* [Task requirements]: Which lines in the entries below contain the string "dropdown"? Pick out each of those lines and copy it in full.

(Word and element pointing entries)
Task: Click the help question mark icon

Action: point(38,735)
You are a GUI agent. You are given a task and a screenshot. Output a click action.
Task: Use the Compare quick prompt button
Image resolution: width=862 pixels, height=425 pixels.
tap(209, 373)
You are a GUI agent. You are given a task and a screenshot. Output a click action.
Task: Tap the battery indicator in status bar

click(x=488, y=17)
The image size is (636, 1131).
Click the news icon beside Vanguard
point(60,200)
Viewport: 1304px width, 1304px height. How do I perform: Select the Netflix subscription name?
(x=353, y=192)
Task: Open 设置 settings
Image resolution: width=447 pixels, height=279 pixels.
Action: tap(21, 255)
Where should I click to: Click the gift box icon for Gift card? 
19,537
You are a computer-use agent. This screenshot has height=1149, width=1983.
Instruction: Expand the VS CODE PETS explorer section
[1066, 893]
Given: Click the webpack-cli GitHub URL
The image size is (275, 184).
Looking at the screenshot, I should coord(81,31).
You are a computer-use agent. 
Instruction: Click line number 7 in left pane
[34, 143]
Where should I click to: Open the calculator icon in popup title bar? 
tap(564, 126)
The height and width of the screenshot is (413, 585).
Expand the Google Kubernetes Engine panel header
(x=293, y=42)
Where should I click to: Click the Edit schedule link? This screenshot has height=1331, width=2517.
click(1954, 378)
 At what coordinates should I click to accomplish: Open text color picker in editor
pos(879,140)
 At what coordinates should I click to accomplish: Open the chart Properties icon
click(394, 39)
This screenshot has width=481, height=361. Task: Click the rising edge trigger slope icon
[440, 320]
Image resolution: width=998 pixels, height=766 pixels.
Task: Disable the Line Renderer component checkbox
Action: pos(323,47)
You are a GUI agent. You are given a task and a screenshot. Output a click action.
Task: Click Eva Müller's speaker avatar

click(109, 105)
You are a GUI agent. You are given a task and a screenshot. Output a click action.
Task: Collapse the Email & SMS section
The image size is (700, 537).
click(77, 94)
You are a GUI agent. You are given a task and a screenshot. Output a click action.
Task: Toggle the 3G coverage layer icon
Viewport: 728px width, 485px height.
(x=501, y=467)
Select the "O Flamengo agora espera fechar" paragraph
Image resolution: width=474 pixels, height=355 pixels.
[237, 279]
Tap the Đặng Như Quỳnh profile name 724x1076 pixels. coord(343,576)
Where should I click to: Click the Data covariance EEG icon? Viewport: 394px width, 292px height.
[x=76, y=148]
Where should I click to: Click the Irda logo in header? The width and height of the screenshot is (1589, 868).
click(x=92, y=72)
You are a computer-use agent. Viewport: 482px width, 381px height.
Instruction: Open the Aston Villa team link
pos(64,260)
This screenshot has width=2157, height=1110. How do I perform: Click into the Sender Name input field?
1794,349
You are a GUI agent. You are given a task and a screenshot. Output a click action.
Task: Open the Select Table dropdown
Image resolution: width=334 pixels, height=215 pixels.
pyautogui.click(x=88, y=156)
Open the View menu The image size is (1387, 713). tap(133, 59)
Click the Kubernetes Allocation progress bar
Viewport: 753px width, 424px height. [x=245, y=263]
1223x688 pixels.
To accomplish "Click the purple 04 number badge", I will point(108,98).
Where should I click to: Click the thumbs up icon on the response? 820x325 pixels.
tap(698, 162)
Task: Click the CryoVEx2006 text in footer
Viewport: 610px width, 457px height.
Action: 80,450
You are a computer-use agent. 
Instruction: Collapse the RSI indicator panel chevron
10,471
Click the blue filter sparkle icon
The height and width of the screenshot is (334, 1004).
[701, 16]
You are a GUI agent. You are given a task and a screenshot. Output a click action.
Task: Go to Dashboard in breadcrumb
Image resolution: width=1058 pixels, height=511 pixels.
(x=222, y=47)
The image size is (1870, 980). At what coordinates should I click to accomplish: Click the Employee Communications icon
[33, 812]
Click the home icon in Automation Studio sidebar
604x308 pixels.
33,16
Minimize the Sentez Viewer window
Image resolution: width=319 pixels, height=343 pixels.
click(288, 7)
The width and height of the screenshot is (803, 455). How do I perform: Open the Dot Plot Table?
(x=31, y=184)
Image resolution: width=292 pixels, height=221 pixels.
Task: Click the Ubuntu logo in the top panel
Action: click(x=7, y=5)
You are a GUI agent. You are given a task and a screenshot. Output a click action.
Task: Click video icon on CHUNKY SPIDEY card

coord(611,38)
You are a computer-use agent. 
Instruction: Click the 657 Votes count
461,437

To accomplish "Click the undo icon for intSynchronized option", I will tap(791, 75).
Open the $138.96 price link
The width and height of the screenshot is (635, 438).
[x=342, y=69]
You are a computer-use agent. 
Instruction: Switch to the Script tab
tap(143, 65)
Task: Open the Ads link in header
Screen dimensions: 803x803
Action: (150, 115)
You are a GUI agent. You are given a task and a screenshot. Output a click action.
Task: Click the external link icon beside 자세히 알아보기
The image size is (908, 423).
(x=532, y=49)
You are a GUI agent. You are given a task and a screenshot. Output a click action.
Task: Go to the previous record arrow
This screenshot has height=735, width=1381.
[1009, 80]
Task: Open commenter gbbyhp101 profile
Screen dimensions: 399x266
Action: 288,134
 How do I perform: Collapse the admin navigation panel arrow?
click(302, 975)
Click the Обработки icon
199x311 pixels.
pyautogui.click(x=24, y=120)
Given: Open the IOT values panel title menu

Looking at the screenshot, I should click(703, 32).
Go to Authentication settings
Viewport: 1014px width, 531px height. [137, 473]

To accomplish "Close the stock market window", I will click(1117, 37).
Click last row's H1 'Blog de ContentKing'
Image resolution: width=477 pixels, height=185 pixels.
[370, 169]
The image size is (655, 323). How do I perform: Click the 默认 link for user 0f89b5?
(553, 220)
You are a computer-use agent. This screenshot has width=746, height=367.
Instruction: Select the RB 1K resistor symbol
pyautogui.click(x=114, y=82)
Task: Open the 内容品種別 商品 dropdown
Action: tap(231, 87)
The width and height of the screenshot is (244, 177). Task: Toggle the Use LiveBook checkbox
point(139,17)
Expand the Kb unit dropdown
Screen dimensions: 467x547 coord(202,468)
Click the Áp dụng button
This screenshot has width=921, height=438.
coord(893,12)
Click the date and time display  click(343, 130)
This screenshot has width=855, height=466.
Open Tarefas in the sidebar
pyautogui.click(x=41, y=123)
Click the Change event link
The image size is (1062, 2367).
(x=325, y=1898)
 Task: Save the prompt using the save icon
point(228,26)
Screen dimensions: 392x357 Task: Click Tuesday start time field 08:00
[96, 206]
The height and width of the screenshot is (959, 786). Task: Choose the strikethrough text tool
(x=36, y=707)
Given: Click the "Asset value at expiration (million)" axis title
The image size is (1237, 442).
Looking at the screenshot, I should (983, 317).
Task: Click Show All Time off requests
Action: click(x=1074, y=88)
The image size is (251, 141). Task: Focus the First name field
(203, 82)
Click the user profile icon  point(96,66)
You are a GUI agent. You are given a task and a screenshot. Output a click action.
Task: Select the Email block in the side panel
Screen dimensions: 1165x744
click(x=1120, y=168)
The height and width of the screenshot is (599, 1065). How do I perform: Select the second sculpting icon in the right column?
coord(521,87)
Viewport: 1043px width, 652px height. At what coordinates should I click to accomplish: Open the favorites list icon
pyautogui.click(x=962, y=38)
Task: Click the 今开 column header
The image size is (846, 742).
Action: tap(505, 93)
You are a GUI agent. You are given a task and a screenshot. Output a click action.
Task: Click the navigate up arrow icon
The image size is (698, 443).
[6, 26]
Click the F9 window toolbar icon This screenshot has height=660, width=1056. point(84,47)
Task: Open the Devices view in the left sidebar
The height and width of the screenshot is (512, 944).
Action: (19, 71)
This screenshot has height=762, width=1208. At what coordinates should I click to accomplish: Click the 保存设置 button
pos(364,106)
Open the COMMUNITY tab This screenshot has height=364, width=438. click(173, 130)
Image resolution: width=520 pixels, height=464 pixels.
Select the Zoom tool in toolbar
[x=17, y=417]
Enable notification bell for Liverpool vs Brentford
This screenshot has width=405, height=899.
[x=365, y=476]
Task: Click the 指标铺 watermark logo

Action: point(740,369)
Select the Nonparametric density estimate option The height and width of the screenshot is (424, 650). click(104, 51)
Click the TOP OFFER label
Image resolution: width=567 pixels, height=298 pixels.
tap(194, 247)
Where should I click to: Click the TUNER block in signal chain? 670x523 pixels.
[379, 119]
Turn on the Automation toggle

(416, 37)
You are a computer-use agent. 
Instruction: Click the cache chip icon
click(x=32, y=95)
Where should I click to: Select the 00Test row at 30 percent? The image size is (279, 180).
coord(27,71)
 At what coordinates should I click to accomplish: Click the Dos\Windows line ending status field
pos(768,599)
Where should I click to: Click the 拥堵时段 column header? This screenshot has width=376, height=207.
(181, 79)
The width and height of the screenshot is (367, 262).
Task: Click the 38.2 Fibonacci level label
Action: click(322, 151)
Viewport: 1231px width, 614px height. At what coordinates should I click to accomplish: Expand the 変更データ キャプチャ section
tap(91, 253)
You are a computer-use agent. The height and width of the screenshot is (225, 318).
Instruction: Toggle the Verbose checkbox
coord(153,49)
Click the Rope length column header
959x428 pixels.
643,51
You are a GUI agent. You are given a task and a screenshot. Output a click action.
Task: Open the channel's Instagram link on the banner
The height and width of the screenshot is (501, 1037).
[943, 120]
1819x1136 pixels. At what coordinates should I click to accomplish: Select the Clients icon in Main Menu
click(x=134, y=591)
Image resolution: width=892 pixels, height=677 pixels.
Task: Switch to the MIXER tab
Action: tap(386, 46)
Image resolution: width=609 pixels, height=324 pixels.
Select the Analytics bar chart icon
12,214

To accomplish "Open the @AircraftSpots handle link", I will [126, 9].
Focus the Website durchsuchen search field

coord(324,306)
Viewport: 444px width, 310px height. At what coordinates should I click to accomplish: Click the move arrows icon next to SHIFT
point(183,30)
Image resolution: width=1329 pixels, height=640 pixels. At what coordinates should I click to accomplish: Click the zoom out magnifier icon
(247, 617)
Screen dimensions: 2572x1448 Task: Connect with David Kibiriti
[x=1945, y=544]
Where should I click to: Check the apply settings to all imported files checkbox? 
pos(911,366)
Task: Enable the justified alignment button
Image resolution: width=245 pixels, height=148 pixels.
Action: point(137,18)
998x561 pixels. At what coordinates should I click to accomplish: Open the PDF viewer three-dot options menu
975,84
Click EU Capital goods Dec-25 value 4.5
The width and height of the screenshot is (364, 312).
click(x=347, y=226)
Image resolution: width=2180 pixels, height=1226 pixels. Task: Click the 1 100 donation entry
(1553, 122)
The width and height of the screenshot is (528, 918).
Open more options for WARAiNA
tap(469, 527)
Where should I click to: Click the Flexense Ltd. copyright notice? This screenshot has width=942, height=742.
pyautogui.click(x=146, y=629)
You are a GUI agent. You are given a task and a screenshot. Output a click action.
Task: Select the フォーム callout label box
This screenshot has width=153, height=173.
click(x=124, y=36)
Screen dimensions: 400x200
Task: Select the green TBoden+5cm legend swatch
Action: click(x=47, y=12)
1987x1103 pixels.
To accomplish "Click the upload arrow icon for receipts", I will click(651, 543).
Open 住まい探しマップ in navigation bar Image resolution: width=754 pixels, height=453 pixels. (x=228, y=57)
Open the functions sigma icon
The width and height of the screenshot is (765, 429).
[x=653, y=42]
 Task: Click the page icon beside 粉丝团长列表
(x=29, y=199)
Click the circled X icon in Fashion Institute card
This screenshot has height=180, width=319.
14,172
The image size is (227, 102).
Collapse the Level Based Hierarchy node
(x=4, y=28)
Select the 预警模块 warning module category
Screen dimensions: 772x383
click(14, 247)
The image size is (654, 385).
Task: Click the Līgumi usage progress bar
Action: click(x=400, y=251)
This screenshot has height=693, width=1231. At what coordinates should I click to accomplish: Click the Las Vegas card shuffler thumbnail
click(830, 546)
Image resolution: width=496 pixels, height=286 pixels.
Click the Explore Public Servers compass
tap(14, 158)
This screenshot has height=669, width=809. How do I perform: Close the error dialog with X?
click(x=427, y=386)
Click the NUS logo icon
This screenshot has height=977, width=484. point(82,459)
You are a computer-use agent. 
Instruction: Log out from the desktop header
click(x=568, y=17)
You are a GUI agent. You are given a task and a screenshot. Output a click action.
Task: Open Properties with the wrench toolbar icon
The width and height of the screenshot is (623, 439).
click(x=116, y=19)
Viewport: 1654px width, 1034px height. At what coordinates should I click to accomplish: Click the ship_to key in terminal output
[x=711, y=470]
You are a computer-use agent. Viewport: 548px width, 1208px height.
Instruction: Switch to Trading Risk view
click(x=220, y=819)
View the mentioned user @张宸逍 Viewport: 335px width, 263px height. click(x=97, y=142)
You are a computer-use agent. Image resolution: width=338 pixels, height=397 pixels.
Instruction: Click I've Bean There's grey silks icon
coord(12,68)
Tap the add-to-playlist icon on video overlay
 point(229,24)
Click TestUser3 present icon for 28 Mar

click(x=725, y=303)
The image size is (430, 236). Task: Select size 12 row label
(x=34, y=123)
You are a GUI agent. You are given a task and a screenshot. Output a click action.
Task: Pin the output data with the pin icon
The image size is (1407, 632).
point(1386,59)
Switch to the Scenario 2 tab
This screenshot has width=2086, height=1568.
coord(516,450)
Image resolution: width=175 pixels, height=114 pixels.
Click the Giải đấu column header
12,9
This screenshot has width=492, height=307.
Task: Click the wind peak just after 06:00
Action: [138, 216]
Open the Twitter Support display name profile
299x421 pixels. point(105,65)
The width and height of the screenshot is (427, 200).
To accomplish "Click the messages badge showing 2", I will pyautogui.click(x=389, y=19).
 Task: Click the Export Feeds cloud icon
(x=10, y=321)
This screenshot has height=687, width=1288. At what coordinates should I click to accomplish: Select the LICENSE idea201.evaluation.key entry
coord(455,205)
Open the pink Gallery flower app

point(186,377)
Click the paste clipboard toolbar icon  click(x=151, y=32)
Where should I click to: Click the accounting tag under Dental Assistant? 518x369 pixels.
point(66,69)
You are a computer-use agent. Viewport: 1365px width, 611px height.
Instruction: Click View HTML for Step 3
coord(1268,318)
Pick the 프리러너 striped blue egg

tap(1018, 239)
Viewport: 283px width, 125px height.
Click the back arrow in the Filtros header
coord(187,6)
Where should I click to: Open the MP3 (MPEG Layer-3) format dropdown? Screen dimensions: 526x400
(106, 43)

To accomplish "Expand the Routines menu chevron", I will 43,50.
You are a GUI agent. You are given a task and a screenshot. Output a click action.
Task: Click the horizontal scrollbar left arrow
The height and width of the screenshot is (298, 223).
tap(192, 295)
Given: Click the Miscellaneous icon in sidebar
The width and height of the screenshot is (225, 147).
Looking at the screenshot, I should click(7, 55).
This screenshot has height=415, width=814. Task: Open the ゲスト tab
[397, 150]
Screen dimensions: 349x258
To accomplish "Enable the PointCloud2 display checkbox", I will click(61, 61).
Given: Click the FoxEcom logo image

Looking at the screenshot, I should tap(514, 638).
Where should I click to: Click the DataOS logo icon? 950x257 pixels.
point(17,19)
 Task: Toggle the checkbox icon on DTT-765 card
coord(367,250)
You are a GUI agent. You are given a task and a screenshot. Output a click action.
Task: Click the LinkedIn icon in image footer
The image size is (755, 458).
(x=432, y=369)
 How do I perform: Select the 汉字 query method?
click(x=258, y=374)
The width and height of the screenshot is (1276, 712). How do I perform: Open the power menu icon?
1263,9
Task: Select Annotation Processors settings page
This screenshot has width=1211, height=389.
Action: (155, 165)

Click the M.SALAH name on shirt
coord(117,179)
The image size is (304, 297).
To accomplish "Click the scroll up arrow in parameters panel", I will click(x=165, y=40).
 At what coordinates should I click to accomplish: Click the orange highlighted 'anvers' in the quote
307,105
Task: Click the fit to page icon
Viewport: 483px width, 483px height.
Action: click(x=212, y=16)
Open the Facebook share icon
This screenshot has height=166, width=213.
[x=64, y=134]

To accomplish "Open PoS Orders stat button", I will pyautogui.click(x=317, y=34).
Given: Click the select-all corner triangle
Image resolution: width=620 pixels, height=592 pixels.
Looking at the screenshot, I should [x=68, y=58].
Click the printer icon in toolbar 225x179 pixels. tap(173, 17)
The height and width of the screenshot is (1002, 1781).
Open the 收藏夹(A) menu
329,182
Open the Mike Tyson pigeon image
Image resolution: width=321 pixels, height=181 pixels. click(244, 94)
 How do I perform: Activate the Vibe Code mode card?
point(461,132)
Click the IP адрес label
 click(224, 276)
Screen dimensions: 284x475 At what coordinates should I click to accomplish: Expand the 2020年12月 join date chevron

* [Solved exercise]:
Task: Open the Select Table dropdown
Task: Open the 内容品種別 商品 dropdown
Expand the Kb unit dropdown
Where should I click to: Open the MP3 (MPEG Layer-3) format dropdown? Screen dimensions: 526x400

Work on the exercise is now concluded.